Records supplied:
________________________________________

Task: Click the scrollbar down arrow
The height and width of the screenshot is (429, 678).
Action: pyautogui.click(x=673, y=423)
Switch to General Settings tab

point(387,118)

________________________________________

Written exercise: Reproduce the rows above, swapping "scrollbar" for "scroll bar" and leaving everything else untouched.

Task answer:
Task: Click the scroll bar down arrow
The height and width of the screenshot is (429, 678).
Action: pyautogui.click(x=673, y=423)
Switch to General Settings tab

point(387,118)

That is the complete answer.